### Dataset extract

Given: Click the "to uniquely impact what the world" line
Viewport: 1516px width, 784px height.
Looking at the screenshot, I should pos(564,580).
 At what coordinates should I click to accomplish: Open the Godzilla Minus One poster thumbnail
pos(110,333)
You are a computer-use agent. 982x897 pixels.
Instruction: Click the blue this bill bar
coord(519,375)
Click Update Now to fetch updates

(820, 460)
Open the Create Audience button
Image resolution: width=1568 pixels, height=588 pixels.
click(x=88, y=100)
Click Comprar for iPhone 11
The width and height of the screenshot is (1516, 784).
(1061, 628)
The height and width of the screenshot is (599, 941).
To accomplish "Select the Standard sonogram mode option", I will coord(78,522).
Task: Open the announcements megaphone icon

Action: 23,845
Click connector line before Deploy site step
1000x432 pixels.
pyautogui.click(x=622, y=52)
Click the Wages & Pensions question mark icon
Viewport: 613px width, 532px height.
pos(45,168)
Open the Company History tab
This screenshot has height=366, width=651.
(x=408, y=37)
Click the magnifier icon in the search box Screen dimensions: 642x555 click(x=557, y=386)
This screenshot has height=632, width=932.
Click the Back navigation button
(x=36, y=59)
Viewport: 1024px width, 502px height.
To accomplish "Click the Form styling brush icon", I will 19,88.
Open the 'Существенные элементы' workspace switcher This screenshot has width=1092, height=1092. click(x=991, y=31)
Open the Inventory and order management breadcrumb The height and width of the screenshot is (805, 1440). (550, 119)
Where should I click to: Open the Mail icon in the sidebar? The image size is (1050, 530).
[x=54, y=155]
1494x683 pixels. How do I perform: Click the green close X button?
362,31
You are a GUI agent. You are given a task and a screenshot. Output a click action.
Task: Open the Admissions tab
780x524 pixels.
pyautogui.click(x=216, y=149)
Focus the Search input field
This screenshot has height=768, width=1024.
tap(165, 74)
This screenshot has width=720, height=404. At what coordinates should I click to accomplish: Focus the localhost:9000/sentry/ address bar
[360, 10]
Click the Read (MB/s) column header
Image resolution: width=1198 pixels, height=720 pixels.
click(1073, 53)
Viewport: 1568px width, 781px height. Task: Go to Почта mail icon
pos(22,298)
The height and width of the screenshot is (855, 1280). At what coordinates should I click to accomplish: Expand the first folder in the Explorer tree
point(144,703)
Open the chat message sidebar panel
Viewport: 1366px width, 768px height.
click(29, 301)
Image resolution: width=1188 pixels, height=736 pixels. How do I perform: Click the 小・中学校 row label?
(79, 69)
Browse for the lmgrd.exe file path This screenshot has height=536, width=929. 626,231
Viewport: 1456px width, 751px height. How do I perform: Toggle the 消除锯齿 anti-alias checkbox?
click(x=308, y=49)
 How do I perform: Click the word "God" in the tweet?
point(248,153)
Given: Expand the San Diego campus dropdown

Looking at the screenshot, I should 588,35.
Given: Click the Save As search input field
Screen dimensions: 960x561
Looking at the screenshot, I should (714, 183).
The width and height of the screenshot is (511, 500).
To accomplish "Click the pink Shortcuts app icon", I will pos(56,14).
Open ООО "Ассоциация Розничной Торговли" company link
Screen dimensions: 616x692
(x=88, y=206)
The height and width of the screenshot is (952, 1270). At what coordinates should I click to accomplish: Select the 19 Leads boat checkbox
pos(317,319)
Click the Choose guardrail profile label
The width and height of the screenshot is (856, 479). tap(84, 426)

### Try it
When you reach the line with "This screenshot has height=632, width=932." in the records above, start writing out lines exactly, and stop once the line with "Given: Click the Save As search input field" has been written; include nothing else.

### Answer below
This screenshot has height=632, width=932.
Click the Back navigation button
(x=36, y=59)
Viewport: 1024px width, 502px height.
To accomplish "Click the Form styling brush icon", I will 19,88.
Open the 'Существенные элементы' workspace switcher This screenshot has width=1092, height=1092. click(x=991, y=31)
Open the Inventory and order management breadcrumb The height and width of the screenshot is (805, 1440). (550, 119)
Where should I click to: Open the Mail icon in the sidebar? The image size is (1050, 530).
[x=54, y=155]
1494x683 pixels. How do I perform: Click the green close X button?
362,31
You are a GUI agent. You are given a task and a screenshot. Output a click action.
Task: Open the Admissions tab
780x524 pixels.
pyautogui.click(x=216, y=149)
Focus the Search input field
This screenshot has height=768, width=1024.
tap(165, 74)
This screenshot has width=720, height=404. At what coordinates should I click to accomplish: Focus the localhost:9000/sentry/ address bar
[360, 10]
Click the Read (MB/s) column header
Image resolution: width=1198 pixels, height=720 pixels.
click(1073, 53)
Viewport: 1568px width, 781px height. Task: Go to Почта mail icon
pos(22,298)
The height and width of the screenshot is (855, 1280). At what coordinates should I click to accomplish: Expand the first folder in the Explorer tree
point(144,703)
Open the chat message sidebar panel
Viewport: 1366px width, 768px height.
click(29, 301)
Image resolution: width=1188 pixels, height=736 pixels. How do I perform: Click the 小・中学校 row label?
(79, 69)
Browse for the lmgrd.exe file path This screenshot has height=536, width=929. 626,231
Viewport: 1456px width, 751px height. How do I perform: Toggle the 消除锯齿 anti-alias checkbox?
click(x=308, y=49)
 How do I perform: Click the word "God" in the tweet?
point(248,153)
Given: Expand the San Diego campus dropdown

Looking at the screenshot, I should 588,35.
Given: Click the Save As search input field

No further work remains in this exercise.